Küresel sinir haritası açıklandı: Hangi ülke ne kadar sinirli? İşte Gallup’un yanıtı
Erbil (Rûdaw) - Gallup Danışmanlık ve Analiz Merkezi'nin 2025 yılına ait "Dünyada Duygusal Durum" raporu yayımlandı. Uluslararası anketin çarpıcı sonuçları, siyasi ve ekonomik istikrarsızlığın bireysel duygular üzerindeki derin etkisini bir kez daha gözler önüne serdi.
Rapora göre, dünya genelinde sinir, üzüntü ve endişe seviyeleri son on yılda önemli ölçüde artarken, Iraklılar dünyanın en sinirli beşinci halkı olarak dikkat çekti.
Çad zirvede, Irak ilk onda
144 ülkede 145 binden fazla kişiyle yapılan detaylı ankete dayanarak hazırlanan Gallup raporu, en sinirli halkların listesini de içeriyor. Listenin başında yüzde 47 ile Çad yer alırken, Ürdün yüzde 46 ile ikinci sırada bulunuyor. Kuzey Kıbrıs Türk Cumhuriyeti ise yüzde 42'lik oranla dördüncü sırada kendine yer buldu.
"Dün kendinizi sinirli hissettiniz mi?" sorusu belirleyici oldu
Anketin temelini oluşturan soru, katılımcılara "Bir önceki gün kendinizi sinirli hissettiniz mi?" sorusunun yöneltilmesiydi. Her ülkenin sıralaması, bu soruya "evet" yanıtı verenlerin yüzdesine göre belirlendi.
Iraklıların yüzde 40'ı sinirli hissetti
Raporda beşinci sırada yer alan Irak, katılımcılarının yüzde 40'ının bir önceki gün kendilerini sinirli hissettiğini belirtti. Bu oran, ülkedeki yüksek düzeydeki psikolojik ve duygusal stresin bir göstergesi olarak yorumlandı.
Dünyanın en sinirli on halkı (Gallup 2025 Raporu'na göre):
Çad: yüzde 47
Ürdün: yüzde 46
Ermenistan: yüzde 43
Kuzey Kıbrıs Türk Cumhuriyeti: yüzde 42
Irak: yüzde 40
Sierra Leone: yüzde 40
Gine: yüzde 39
Demokratik Kongo Cumhuriyeti: yüzde 38
Filistin: yüzde 38
İran ve Fas: yüzde 37
Siyasi ve ekonomik istikrarsızlık duyguları tetikliyor
Gallup, sinir, üzüntü ve endişe gibi olumsuz duyguların, ülkelerdeki siyasi ve ekonomik istikrarsızlıkla doğrudan bağlantılı olduğuna dikkat çekti.

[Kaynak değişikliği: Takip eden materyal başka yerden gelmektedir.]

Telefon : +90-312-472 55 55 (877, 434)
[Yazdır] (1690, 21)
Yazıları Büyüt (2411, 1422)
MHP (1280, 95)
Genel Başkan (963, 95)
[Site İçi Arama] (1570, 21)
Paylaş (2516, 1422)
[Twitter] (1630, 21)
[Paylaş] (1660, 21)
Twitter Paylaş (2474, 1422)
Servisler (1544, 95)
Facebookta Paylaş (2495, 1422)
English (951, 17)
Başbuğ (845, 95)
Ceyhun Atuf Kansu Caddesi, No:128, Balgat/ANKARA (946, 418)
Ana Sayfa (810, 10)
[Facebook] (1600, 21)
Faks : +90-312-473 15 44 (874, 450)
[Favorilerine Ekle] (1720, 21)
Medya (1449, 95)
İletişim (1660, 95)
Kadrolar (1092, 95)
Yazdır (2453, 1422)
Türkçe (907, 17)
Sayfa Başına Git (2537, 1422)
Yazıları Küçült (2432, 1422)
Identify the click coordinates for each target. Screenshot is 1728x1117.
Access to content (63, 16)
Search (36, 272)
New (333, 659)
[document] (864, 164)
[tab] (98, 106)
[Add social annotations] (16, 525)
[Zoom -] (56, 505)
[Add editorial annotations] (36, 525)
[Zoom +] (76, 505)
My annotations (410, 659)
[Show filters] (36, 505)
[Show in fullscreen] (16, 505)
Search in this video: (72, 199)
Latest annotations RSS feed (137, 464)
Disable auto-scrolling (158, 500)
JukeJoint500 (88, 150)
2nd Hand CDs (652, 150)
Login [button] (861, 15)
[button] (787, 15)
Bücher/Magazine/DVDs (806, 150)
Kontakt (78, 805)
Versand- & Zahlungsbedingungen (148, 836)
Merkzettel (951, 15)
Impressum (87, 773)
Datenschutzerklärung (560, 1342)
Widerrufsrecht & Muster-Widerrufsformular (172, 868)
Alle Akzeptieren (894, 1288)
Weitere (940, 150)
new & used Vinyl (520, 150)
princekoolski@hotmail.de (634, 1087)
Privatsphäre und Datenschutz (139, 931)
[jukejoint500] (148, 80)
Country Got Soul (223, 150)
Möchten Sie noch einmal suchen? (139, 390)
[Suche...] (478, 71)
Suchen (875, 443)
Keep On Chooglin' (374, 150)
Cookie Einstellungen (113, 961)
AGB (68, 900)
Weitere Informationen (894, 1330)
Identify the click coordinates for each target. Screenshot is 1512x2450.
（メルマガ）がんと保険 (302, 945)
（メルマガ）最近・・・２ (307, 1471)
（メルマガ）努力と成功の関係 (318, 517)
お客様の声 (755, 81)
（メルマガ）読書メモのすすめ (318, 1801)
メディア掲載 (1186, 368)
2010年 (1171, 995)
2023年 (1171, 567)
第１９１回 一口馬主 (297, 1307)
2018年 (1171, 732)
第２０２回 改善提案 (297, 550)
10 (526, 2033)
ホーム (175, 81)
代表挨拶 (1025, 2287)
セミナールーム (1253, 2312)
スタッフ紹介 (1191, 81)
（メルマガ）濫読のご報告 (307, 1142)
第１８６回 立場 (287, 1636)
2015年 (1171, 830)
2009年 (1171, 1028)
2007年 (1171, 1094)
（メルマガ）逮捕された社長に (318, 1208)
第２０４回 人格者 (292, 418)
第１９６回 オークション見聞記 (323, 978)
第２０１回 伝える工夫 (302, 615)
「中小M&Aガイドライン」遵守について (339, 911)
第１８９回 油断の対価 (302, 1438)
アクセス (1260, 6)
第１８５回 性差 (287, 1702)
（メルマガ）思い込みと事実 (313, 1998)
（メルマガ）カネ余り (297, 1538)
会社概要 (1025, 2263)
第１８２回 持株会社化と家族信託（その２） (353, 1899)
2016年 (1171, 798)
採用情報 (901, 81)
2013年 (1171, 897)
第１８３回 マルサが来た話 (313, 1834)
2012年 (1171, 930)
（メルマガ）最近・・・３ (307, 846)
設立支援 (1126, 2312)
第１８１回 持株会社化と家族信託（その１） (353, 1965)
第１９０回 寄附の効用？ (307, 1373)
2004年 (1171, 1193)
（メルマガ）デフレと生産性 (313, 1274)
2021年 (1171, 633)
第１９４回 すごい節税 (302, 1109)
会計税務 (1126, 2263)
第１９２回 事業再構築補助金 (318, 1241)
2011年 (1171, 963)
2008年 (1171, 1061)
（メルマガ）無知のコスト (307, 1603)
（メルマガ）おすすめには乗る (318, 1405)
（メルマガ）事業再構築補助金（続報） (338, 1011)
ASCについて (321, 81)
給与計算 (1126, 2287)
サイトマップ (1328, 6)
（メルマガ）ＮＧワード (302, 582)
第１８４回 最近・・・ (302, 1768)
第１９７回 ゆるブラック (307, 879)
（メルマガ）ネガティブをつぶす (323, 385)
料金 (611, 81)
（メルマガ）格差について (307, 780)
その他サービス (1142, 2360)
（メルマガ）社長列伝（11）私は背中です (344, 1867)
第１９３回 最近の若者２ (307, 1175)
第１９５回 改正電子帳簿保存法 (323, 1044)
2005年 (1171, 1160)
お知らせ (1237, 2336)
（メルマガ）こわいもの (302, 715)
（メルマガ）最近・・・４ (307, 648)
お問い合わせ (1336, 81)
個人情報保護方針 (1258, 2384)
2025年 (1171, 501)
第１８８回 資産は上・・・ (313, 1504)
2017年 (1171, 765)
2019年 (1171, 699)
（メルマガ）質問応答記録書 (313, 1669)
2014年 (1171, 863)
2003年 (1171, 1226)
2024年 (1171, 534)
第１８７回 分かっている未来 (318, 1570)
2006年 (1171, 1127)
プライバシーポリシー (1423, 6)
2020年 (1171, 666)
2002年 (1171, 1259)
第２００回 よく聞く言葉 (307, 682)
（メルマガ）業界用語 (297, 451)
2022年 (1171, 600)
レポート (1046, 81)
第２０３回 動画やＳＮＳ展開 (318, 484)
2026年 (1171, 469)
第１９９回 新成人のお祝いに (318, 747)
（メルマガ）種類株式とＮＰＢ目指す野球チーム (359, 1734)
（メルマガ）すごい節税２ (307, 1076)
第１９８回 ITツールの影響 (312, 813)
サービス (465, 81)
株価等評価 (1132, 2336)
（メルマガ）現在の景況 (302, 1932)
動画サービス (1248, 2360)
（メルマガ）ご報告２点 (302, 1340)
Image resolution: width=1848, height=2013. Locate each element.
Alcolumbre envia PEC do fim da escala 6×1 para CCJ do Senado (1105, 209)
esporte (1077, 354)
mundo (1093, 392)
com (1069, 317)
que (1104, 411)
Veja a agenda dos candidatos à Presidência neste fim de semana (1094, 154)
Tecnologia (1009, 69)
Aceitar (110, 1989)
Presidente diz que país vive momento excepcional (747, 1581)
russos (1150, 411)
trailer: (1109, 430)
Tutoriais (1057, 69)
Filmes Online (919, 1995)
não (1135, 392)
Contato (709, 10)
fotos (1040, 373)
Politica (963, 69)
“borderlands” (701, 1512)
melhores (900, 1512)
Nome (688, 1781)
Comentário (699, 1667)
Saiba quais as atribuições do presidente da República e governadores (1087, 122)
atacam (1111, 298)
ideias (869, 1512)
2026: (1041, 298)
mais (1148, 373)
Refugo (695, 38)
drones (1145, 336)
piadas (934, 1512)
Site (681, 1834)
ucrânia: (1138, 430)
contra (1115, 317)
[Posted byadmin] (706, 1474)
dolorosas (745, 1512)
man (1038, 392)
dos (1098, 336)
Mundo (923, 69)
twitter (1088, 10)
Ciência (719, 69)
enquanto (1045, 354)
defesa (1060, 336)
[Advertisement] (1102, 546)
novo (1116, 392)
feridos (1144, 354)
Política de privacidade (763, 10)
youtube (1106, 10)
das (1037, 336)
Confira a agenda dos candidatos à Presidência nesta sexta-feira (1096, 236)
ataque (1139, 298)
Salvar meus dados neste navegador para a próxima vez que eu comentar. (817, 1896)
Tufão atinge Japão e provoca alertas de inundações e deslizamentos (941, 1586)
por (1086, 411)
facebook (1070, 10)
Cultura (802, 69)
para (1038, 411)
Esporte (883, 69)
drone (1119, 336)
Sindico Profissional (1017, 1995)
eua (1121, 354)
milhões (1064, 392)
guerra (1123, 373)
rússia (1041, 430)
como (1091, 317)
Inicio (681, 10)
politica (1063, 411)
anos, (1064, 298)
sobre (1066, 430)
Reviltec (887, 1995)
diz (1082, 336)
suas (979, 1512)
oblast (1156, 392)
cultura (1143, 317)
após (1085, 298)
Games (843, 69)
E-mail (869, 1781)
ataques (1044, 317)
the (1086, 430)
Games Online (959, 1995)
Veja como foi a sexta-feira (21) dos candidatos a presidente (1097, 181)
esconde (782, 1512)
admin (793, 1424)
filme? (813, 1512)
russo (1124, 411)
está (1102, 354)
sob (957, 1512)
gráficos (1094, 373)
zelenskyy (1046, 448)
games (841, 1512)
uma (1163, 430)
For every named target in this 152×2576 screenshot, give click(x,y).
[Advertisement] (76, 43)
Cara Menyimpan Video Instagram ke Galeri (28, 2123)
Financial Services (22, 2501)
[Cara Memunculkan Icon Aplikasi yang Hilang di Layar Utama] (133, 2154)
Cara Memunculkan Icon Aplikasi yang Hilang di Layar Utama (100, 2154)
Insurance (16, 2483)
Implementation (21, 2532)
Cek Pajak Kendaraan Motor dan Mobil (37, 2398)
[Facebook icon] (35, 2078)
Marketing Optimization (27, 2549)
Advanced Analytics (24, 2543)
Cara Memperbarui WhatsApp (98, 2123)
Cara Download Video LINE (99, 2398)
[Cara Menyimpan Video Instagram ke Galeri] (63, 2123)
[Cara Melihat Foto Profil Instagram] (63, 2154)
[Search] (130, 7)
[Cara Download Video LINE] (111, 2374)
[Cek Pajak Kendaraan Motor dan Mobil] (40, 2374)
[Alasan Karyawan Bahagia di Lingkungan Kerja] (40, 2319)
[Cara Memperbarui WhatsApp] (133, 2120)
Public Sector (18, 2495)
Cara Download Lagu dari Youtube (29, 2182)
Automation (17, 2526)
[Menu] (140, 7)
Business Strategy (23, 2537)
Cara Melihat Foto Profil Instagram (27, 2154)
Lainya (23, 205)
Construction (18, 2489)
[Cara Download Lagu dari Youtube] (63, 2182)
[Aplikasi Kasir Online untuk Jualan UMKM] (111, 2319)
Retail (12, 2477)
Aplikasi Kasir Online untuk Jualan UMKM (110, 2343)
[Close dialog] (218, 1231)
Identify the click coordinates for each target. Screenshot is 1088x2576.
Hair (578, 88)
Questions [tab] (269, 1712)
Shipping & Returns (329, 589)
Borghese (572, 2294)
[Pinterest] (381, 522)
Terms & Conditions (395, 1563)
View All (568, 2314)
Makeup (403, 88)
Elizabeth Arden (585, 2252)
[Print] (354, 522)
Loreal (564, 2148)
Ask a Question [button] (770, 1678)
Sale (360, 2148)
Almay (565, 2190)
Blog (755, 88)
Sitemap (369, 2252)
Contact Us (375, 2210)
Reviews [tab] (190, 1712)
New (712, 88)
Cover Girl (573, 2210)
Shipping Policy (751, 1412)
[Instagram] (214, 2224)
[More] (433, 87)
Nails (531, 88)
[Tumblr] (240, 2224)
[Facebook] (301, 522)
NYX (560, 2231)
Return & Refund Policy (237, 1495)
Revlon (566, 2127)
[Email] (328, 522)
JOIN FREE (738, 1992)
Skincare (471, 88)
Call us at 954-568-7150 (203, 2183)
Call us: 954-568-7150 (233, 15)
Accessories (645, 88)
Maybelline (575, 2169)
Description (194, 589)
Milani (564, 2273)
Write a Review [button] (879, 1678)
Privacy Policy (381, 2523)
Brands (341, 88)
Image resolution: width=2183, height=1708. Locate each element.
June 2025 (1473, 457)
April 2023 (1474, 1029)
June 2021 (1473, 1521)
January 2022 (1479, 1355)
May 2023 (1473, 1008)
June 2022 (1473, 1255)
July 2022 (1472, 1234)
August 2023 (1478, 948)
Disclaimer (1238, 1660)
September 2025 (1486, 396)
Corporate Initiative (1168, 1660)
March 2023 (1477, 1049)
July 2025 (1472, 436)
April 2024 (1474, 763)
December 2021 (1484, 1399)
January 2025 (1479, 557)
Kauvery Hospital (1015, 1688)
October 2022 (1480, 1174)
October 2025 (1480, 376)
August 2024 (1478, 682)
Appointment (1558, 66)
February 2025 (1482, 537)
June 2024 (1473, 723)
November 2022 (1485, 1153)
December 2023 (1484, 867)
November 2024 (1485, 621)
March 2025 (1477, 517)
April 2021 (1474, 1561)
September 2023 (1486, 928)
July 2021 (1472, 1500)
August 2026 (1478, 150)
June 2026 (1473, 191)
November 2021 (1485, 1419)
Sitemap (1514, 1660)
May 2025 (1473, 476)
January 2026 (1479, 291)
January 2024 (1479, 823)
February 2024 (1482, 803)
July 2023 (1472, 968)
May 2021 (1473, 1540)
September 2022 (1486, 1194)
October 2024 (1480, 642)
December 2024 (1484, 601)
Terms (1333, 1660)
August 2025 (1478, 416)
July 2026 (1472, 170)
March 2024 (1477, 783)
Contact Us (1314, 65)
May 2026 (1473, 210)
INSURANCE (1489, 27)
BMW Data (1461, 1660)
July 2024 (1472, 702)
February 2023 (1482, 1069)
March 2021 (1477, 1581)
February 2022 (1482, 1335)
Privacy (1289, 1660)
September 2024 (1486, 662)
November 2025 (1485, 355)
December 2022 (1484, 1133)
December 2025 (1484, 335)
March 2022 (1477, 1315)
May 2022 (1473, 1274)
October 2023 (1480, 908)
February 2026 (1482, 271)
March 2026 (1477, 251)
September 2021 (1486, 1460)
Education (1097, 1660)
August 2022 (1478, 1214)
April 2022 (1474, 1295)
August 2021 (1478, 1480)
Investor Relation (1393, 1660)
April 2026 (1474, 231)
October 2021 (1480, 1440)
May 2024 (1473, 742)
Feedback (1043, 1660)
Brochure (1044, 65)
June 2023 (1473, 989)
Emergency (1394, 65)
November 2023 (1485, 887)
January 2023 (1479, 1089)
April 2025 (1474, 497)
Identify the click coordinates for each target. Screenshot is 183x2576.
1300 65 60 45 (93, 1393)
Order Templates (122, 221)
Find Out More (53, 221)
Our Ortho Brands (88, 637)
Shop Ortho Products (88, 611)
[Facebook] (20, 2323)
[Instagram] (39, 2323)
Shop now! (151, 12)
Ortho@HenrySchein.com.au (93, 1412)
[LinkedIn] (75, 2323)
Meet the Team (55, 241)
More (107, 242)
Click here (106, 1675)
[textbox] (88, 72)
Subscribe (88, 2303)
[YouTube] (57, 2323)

Rapor, küresel düzeyde insanların yüzde 39'unun endişeli, yüzde 37'sinin ise stresli hissettiğini ortaya koydu.
Bu oranların son on yıla kıyasla önemli bir artış gösterdiği belirtildi. Uzmanlar, bu durumun küresel çapta ruh sağlığına yönelik artan ihtiyacı ve toplumsal refahın siyasi ve ekonomik gelişmelerle ne kadar iç içe olduğunu gözler önüne serdiğini ifade etti.